# What the exercise asks
Some entries follow. Reproduce exactly the lines starting at the one with "Collapse the System (システム) section" and stopping after the one with "Task: Open the Eigene Dateien folder".

[Opening Extracted material section]

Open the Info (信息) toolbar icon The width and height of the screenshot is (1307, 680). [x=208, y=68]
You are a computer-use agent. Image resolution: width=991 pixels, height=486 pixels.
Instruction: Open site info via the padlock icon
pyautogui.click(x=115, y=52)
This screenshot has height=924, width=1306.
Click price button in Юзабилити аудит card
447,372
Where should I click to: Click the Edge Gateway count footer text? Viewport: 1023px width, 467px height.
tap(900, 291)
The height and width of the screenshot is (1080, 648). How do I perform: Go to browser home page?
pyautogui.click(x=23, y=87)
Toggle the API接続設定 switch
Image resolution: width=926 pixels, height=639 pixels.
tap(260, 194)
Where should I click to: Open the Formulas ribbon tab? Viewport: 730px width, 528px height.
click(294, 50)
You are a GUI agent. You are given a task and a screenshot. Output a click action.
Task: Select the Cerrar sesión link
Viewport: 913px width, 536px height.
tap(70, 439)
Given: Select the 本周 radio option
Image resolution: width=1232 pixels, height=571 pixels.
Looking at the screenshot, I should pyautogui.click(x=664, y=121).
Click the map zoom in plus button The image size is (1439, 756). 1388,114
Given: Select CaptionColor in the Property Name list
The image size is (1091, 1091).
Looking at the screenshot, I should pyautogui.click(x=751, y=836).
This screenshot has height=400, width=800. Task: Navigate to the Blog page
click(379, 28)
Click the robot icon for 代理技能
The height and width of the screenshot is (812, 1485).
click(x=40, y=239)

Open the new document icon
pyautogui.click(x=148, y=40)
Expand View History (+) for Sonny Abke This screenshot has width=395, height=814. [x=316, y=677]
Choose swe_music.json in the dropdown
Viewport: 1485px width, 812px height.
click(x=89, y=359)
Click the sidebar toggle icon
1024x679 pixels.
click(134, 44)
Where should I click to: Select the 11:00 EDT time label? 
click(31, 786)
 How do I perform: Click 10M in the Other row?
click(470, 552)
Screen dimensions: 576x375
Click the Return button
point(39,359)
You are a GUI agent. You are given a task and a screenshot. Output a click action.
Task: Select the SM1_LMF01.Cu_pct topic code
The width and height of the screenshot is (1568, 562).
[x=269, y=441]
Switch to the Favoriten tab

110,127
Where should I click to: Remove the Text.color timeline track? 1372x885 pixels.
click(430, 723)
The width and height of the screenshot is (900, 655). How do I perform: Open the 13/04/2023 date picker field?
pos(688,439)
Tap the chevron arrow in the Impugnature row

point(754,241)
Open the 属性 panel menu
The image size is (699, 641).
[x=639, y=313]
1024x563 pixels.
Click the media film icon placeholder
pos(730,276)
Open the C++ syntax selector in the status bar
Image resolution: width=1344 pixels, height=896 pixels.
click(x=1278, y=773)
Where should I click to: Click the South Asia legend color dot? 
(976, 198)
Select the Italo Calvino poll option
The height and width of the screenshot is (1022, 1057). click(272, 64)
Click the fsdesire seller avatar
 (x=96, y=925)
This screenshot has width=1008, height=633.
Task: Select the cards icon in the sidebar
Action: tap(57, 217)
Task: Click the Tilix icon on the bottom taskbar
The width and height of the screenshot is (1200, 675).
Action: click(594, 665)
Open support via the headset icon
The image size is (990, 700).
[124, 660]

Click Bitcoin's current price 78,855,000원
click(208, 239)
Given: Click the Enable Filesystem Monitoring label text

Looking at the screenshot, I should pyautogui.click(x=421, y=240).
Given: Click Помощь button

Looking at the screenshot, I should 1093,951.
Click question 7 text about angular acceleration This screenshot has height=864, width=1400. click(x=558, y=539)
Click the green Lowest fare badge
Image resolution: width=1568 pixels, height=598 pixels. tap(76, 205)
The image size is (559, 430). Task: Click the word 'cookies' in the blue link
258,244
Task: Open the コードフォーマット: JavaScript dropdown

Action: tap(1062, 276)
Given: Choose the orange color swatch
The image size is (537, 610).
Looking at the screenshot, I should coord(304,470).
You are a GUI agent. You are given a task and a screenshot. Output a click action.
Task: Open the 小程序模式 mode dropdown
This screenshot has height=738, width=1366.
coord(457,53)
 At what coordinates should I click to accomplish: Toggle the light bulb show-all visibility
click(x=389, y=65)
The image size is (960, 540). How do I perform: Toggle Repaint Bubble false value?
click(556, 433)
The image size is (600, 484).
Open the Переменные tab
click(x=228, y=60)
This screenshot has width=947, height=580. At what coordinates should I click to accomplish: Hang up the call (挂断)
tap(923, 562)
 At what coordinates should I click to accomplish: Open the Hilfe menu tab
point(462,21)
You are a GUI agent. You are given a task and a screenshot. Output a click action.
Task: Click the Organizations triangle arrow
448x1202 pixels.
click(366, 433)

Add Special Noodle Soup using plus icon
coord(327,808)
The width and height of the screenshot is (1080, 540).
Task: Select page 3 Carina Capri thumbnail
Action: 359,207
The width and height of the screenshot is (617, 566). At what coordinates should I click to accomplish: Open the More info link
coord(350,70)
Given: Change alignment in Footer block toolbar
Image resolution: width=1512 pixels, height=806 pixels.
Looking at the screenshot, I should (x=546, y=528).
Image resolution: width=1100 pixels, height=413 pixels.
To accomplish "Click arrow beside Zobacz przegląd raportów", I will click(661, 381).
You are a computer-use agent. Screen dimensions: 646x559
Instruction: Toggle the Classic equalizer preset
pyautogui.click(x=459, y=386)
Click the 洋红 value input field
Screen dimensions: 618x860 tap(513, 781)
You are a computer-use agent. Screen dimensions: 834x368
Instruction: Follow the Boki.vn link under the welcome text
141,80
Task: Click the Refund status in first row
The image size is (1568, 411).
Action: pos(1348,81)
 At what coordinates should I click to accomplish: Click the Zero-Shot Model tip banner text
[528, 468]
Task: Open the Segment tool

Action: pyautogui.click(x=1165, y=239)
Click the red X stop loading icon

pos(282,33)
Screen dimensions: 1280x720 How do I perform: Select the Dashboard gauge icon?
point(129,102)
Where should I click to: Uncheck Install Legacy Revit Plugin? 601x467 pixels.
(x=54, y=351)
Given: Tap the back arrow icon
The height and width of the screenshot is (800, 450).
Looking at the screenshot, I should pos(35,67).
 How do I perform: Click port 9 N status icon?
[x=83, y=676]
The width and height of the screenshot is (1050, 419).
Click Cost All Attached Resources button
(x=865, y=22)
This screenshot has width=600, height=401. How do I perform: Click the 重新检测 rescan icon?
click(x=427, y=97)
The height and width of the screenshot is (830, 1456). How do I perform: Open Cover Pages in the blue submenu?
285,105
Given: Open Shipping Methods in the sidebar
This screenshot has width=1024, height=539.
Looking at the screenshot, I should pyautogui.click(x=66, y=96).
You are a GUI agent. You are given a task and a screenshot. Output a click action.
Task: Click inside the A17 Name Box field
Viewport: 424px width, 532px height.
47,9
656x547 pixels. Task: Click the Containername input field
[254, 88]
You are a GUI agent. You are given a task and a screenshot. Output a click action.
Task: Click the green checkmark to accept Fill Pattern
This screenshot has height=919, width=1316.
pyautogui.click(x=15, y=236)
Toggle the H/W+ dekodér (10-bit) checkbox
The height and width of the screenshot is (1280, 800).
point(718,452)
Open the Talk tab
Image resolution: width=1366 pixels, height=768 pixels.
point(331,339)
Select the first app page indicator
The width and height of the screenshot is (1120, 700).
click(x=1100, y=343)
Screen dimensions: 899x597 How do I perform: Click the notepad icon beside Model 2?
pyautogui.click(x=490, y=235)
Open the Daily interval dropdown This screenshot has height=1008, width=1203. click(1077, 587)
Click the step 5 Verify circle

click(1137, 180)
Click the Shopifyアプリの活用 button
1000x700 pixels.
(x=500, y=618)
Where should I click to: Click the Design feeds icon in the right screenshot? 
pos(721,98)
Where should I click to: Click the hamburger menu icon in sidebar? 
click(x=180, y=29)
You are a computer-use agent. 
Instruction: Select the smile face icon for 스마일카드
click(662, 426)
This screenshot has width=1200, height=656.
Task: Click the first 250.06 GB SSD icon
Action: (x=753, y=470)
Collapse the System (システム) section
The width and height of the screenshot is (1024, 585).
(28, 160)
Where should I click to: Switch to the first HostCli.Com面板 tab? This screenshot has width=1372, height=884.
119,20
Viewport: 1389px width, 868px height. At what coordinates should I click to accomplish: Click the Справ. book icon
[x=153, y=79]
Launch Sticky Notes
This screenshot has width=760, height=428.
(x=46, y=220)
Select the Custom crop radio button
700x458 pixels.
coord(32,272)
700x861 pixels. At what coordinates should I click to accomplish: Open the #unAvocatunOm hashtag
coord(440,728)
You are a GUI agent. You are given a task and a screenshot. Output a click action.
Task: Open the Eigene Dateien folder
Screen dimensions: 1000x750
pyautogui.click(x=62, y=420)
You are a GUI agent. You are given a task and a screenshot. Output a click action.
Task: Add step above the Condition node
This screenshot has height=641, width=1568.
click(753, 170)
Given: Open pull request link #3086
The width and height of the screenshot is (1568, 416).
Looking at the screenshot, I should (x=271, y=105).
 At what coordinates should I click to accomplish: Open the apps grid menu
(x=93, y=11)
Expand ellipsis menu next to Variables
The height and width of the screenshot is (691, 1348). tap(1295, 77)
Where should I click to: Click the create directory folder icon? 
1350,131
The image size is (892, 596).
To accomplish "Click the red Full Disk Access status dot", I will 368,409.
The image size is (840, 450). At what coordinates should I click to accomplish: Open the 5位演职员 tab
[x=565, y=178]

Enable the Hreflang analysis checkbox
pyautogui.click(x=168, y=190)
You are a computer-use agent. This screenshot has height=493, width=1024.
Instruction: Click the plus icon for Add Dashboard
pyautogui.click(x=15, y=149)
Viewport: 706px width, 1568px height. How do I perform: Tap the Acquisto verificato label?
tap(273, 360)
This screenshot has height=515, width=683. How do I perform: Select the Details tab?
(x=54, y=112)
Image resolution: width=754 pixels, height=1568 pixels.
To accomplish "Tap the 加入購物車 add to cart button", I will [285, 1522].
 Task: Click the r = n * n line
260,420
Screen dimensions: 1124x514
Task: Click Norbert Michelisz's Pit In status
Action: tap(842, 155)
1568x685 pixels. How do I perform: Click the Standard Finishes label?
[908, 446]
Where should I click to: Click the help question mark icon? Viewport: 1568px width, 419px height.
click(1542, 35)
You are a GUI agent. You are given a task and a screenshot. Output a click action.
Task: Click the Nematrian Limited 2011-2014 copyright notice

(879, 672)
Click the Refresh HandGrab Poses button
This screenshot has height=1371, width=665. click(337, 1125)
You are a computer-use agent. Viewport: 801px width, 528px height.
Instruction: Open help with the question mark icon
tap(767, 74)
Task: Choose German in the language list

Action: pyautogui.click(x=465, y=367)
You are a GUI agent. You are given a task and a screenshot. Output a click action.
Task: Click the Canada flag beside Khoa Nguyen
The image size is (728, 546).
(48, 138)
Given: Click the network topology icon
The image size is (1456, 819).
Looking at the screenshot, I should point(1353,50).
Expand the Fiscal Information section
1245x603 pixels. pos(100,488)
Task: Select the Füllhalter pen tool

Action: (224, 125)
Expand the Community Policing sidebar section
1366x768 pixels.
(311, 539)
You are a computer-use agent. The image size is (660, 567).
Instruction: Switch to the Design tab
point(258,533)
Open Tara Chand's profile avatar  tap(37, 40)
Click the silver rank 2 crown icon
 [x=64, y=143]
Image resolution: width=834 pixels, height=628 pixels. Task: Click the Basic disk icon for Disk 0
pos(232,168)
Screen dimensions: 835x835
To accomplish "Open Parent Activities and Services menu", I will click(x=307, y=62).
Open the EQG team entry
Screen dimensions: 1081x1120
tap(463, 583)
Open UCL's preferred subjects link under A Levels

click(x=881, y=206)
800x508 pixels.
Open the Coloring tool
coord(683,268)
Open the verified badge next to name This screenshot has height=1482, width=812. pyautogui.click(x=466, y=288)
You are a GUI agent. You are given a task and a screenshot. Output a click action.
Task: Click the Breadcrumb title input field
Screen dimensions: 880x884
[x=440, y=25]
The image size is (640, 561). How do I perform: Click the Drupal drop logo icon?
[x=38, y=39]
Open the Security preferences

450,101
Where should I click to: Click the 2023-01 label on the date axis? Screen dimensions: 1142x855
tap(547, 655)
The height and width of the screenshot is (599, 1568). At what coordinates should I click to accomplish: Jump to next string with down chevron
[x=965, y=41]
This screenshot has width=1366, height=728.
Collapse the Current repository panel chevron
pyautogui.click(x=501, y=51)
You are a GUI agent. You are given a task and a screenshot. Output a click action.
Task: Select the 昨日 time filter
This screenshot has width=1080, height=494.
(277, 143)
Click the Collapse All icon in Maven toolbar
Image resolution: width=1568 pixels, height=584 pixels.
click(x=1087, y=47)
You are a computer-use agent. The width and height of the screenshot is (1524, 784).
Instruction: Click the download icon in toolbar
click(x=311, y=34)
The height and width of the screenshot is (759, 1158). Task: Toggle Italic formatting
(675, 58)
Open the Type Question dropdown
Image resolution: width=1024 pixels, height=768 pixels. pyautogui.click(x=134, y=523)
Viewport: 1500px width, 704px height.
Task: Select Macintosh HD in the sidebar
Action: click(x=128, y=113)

[Closing Extracted material section]

# Written answer
Collapse the System (システム) section
The width and height of the screenshot is (1024, 585).
(28, 160)
Where should I click to: Switch to the first HostCli.Com面板 tab? This screenshot has width=1372, height=884.
119,20
Viewport: 1389px width, 868px height. At what coordinates should I click to accomplish: Click the Справ. book icon
[x=153, y=79]
Launch Sticky Notes
This screenshot has width=760, height=428.
(x=46, y=220)
Select the Custom crop radio button
700x458 pixels.
coord(32,272)
700x861 pixels. At what coordinates should I click to accomplish: Open the #unAvocatunOm hashtag
coord(440,728)
You are a GUI agent. You are given a task and a screenshot. Output a click action.
Task: Open the Eigene Dateien folder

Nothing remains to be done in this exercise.